### Stored entries
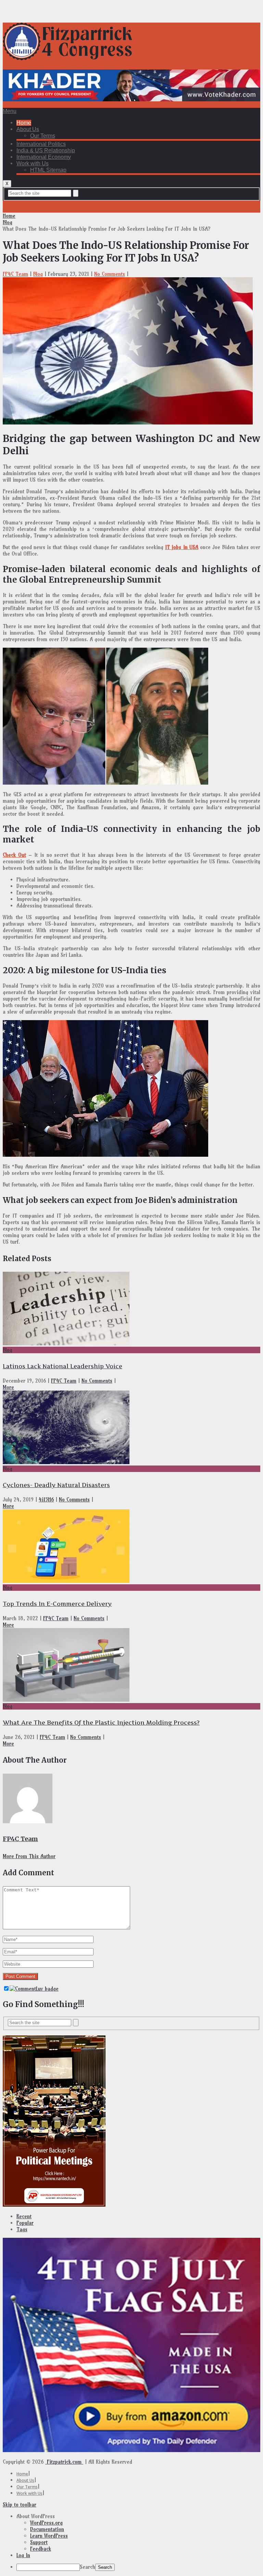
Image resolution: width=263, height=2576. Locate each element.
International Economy (43, 157)
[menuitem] (138, 2516)
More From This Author (29, 1856)
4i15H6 (46, 1499)
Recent (24, 2216)
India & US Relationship (45, 150)
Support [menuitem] (39, 2542)
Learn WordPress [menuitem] (49, 2536)
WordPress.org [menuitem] (46, 2523)
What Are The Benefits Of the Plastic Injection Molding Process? (101, 1722)
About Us (27, 129)
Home (23, 123)
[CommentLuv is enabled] (34, 1988)
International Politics (41, 144)
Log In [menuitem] (23, 2555)
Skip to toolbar (19, 2504)
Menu (9, 111)
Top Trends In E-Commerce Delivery (57, 1603)
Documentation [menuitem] (47, 2529)
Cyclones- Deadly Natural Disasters (56, 1485)
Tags (21, 2229)
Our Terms (42, 136)
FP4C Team (15, 274)
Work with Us (32, 163)
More (8, 1387)
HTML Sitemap (48, 170)
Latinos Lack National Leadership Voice (62, 1366)
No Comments (109, 274)
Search (87, 2567)
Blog (7, 222)
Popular (25, 2223)
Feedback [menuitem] (40, 2549)
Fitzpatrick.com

### DESCRIPTION OF THE TASK
Each entry above should be printed again word for word, with any picture dropped.

### REPLY
Image resolution: width=263, height=2576. Locate each element.
International Economy (43, 157)
[menuitem] (138, 2516)
More From This Author (29, 1856)
4i15H6 (46, 1499)
Recent (24, 2216)
India & US Relationship (45, 150)
Support [menuitem] (39, 2542)
Learn WordPress [menuitem] (49, 2536)
WordPress.org [menuitem] (46, 2523)
What Are The Benefits Of the Plastic Injection Molding Process? (101, 1722)
About Us (27, 129)
Home (23, 123)
[CommentLuv is enabled] (34, 1988)
International Politics (41, 144)
Log In [menuitem] (23, 2555)
Skip to toolbar (19, 2504)
Menu (9, 111)
Top Trends In E-Commerce Delivery (57, 1603)
Documentation [menuitem] (47, 2529)
Cyclones- Deadly Natural Disasters (56, 1485)
Tags (21, 2229)
Our Terms (42, 136)
FP4C Team (15, 274)
Work with Us (32, 163)
More (8, 1387)
HTML Sitemap (48, 170)
Latinos Lack National Leadership Voice (62, 1366)
No Comments (109, 274)
Search (87, 2567)
Blog (7, 222)
Popular (25, 2223)
Feedback [menuitem] (40, 2549)
Fitzpatrick.com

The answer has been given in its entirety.